_DIRECTIVE_: Please turn all the rows below into a numbered list, skipping blank lines and leaving the pictures out.

▶

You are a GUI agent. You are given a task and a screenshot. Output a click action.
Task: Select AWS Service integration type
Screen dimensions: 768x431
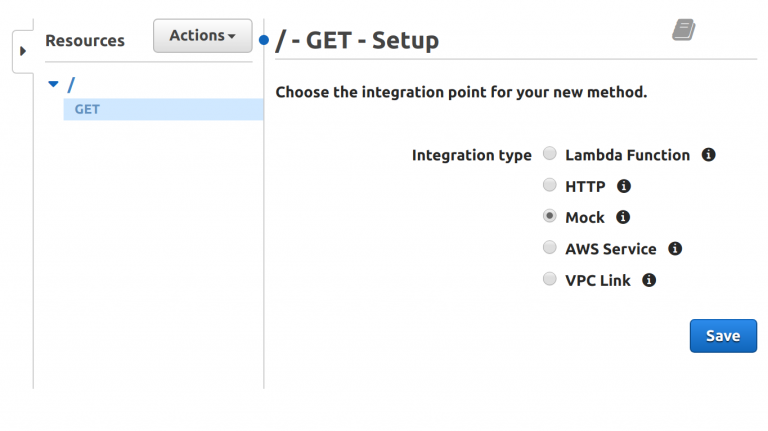(550, 248)
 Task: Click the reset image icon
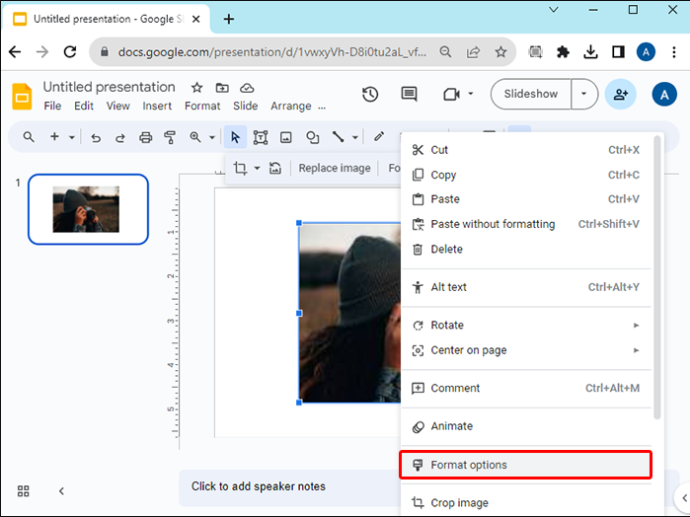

◀

_EXERCISE RESPONSE_:
1. You are a GUI agent. You are given a task and a screenshot. Output a click action.
2. Task: Select AWS Service integration type
3. Screen dimensions: 768x431
4. (550, 248)
5.  Task: Click the reset image icon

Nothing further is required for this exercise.